→ **Untersuchter Text**:
****************************************

Infektionen mit Omikronvarianten bleiben oft unbemerkt

Los Angeles − Viele Erwachsene, die seropositiv für eine Infektion mit einer Omikron-Variante von SARS-CoV-2 sind, haben diese nicht mitbekommen: In einer Studie gab mehr als die Hälfte der Betroffenen an, in der jüngeren Vergangenheit keine SARS-CoV-2-Infektion gehabt zu haben.
Den Autorinnen und Autoren der Studie zufolge könnte dieses Nichtwissen erheblich zur Übertragung und Ausbreitung der Infektion beitragen. Die Untersuchung ist in JAMA Network Open (2022, DOI: 10.1001/jamanetworkopen.2022.27241) erschienen.

****************************************

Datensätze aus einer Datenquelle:
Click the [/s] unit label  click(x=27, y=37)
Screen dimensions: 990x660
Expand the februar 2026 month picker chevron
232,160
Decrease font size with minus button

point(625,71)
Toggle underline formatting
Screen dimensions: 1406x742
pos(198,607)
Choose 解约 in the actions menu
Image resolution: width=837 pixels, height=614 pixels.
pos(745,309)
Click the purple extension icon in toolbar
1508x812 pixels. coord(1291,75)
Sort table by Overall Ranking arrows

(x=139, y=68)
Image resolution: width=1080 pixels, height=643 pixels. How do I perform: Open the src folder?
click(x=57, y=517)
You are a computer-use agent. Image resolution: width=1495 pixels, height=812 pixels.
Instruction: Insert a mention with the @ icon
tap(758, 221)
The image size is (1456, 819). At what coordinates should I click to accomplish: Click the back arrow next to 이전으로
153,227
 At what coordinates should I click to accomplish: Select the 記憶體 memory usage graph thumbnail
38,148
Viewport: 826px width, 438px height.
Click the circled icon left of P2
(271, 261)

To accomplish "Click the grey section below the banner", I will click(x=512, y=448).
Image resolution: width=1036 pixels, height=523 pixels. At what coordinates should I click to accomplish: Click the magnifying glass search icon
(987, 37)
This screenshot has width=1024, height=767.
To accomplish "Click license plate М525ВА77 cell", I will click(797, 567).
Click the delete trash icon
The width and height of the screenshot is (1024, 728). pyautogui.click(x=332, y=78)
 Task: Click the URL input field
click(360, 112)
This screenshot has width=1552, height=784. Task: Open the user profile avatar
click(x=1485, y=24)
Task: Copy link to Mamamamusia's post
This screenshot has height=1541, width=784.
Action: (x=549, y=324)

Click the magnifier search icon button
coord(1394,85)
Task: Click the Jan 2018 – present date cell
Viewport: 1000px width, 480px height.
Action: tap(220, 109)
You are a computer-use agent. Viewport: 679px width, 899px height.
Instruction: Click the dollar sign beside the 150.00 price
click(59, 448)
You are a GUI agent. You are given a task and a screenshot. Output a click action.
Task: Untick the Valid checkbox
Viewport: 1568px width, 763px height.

****************************************

→ **Ihre Aufgabe**:
Beantworten Sie anhand des Textes über unbemerkte Omikron-Infektionen:
(a) Welcher Anteil der Betroffenen gab in der Studie an, in der jüngeren Vergangenheit keine SARS-CoV-2-Infektion gehabt zu haben?
(b) Wozu könnte dieses Nichtwissen laut den Autorinnen und Autoren erheblich beitragen?
(c) In welcher Zeitschrift ist die Untersuchung erschienen?

→ **Lösung**:
(a) Mehr als die Hälfte der Betroffenen.
(b) Zur Übertragung und Ausbreitung der Infektion.
(c) In JAMA Network Open.